David Shaw-Parker is a flawless delight as John Hitchcock, the master tailor under whose tutelage McQueen mastered the art of cutting fabrics. When Shaw-Parker speaks, it is though he has walked in from Savile Row. Tracy-Ann Oberman plays the complex role of Isabella Blow a style icon/muse to the designer, whose own suicide three years before his, hit him hard. Oberman delivers a trademark classy turn, though in a show that’s all about style, if her costume is to hint at décolletage, then it needs to be tightened up to conceal the actor’s underwear. McQueen would spin in his grave…
An imaginative twist sees a soundtrack of music selected by McQueen that accompanied a number of his collection launches, with tracks ranging from Handel to Bjork and Marilyn Manson.

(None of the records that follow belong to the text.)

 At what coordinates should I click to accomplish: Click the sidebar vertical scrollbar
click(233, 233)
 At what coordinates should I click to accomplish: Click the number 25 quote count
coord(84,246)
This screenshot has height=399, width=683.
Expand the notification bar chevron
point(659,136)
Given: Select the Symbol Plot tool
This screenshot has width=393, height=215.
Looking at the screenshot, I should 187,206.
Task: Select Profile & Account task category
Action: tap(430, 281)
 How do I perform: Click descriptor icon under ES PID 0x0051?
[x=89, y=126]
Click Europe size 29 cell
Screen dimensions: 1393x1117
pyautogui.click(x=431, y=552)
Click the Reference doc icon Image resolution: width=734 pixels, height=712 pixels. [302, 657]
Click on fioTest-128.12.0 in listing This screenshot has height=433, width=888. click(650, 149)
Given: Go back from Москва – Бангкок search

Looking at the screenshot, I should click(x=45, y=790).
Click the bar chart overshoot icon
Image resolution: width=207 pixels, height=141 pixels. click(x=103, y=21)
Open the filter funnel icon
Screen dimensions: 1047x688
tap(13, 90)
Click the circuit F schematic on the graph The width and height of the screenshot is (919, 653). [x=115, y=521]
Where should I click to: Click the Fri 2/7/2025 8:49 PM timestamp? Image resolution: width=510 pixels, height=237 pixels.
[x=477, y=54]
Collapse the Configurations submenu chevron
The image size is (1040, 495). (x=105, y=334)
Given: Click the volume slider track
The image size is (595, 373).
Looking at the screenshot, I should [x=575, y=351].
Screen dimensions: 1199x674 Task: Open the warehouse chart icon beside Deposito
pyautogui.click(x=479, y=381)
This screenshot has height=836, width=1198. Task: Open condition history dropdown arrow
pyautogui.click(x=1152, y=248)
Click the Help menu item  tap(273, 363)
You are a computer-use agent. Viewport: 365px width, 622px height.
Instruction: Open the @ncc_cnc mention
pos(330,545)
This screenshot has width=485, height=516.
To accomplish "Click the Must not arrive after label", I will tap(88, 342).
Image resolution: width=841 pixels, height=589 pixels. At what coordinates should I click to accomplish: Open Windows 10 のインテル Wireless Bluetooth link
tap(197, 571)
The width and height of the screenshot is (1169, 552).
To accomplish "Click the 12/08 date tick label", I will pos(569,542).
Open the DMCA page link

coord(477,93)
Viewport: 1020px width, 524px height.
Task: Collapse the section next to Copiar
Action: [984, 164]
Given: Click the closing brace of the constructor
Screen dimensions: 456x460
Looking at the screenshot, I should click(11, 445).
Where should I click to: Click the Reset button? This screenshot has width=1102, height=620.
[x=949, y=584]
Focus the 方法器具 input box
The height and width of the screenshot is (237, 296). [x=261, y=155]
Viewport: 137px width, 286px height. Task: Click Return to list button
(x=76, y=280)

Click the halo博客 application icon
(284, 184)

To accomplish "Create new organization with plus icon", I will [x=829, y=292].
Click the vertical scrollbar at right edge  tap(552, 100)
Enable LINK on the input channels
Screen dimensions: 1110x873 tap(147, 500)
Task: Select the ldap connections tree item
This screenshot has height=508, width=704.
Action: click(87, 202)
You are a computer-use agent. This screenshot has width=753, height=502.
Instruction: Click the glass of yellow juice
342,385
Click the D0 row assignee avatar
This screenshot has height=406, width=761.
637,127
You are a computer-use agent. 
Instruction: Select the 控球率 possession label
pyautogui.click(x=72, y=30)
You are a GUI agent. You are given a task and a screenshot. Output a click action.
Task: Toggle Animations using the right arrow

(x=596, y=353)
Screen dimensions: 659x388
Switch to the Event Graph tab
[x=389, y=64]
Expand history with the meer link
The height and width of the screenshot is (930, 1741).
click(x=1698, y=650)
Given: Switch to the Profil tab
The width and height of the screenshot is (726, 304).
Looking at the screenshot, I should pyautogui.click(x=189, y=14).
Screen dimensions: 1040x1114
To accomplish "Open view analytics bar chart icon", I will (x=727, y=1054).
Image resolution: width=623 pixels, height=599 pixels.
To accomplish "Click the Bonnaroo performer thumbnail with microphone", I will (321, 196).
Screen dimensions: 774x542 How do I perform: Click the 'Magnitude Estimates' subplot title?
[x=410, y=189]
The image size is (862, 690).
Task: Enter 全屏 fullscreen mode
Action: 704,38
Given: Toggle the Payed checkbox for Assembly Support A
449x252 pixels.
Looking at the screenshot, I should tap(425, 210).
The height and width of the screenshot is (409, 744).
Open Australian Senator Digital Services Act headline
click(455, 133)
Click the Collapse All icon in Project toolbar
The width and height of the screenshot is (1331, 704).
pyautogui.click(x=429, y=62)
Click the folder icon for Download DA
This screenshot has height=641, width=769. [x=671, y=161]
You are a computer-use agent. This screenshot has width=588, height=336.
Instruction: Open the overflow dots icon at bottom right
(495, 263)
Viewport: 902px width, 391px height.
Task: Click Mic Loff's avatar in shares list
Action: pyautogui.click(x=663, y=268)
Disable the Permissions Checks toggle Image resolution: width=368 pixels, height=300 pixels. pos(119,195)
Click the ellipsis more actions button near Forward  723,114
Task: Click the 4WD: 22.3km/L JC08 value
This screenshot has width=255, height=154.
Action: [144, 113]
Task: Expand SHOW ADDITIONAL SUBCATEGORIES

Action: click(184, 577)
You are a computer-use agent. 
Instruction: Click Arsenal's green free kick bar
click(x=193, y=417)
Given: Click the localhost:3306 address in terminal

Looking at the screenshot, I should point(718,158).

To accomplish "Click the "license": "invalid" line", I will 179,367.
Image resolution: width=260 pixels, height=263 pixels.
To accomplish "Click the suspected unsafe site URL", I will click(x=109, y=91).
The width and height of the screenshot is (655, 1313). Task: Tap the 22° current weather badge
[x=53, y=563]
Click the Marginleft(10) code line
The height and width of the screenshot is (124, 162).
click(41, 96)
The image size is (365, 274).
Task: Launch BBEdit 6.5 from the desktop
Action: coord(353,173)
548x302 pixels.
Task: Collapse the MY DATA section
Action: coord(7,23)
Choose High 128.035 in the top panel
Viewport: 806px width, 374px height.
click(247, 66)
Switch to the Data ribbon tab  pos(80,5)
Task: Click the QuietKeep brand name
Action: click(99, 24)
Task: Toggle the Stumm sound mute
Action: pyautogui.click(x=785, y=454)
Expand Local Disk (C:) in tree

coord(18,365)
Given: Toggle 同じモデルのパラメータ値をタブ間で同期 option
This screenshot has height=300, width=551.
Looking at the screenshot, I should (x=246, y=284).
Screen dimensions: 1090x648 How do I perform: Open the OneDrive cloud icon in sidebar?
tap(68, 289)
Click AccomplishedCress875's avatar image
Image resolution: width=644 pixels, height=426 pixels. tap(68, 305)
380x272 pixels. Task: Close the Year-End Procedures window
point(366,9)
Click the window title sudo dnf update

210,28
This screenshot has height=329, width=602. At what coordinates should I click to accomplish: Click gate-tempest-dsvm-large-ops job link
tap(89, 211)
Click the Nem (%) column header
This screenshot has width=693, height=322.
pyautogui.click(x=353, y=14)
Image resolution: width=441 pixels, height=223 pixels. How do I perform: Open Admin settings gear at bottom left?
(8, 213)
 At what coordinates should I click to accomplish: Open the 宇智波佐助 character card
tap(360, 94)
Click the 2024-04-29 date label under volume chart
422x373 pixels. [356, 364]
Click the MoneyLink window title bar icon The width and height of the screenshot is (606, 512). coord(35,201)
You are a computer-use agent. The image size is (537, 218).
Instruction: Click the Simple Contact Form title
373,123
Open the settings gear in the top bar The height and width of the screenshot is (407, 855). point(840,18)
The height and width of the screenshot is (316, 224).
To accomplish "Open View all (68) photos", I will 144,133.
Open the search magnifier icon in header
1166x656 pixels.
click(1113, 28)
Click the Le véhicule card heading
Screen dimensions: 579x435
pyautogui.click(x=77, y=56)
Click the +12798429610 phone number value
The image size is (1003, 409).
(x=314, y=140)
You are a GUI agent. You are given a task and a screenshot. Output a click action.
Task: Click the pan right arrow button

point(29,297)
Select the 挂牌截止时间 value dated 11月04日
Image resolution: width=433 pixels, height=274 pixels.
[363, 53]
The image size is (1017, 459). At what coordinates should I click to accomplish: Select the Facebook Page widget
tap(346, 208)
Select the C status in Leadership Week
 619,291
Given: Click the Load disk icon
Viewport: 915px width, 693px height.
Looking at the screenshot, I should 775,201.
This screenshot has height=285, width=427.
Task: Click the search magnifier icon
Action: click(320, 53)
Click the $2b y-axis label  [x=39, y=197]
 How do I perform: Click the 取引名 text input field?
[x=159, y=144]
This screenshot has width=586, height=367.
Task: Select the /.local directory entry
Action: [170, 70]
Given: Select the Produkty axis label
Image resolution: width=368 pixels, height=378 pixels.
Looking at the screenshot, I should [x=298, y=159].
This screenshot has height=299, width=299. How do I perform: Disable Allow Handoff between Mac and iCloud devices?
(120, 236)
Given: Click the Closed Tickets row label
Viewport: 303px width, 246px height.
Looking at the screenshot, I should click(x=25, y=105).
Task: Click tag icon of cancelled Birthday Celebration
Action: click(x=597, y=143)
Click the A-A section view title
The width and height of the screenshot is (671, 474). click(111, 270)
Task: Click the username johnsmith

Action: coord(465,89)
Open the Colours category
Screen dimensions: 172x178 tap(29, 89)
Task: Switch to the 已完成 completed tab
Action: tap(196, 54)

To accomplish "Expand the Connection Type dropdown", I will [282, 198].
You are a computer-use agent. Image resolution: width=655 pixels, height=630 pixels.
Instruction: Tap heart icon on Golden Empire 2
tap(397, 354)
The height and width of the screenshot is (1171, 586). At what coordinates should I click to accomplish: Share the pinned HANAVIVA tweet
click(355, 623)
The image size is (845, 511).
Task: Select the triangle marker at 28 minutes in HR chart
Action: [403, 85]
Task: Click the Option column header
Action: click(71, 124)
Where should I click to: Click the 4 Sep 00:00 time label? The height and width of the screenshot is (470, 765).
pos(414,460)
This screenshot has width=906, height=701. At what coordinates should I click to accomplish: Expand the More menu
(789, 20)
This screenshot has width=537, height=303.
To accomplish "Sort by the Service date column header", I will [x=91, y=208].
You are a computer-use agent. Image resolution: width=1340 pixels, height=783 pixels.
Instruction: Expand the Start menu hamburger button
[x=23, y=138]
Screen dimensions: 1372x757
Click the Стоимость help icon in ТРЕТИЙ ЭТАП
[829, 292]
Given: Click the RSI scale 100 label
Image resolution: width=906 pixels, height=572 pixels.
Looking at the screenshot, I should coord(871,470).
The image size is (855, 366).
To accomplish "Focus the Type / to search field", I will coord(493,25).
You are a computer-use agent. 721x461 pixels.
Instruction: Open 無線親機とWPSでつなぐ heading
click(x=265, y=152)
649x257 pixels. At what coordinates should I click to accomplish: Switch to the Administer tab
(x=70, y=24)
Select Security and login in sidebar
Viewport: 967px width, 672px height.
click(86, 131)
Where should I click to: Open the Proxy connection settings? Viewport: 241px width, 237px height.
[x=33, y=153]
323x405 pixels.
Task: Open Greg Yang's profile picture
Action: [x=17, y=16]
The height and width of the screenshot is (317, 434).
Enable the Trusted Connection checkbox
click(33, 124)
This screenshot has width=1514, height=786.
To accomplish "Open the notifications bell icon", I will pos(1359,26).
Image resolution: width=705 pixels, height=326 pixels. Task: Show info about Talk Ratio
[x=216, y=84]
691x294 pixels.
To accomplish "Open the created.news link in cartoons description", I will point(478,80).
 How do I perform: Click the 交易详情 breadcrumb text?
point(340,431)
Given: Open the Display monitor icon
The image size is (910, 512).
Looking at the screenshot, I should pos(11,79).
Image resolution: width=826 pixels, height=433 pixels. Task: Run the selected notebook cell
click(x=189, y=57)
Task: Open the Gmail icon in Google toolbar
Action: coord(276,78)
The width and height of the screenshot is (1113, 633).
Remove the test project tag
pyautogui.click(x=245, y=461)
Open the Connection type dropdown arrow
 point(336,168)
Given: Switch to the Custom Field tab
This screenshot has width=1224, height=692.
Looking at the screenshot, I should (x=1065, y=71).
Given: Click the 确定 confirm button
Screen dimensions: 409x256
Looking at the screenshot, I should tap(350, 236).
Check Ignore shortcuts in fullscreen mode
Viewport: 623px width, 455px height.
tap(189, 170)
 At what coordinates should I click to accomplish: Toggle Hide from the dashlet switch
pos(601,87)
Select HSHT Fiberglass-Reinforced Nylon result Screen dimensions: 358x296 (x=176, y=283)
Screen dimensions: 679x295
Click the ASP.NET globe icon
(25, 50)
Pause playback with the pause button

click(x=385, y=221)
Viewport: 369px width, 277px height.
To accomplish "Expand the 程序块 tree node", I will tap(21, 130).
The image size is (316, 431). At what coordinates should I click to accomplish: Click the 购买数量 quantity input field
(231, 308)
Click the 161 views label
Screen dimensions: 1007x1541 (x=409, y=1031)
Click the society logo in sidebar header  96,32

Set to the music, Christopher Marney’s choreography is electric, with a company of androgynous mannequins drilled into a perfect graceful poise. Particularly striking are Carrie Willis and Eloise Hymas’ shock-headed twins, en-pointe in unison throughout. A chic, bravura touch.
Timothy Bird’s ingenious video projections and Linda McKnight’s stunning wig design go a long way to suggesting the ascetic élan that McQueen became a part of, though Phillips stops short of offering too close an explanation of why McQueen chose to kill himself.
In what is largely a celebration of style over substance, McQueen offers a highly charged look at a very contemporary era in British fashion. Flawed for sure, but there is content here that makes for stimulating and sometimes exhilarating theatre.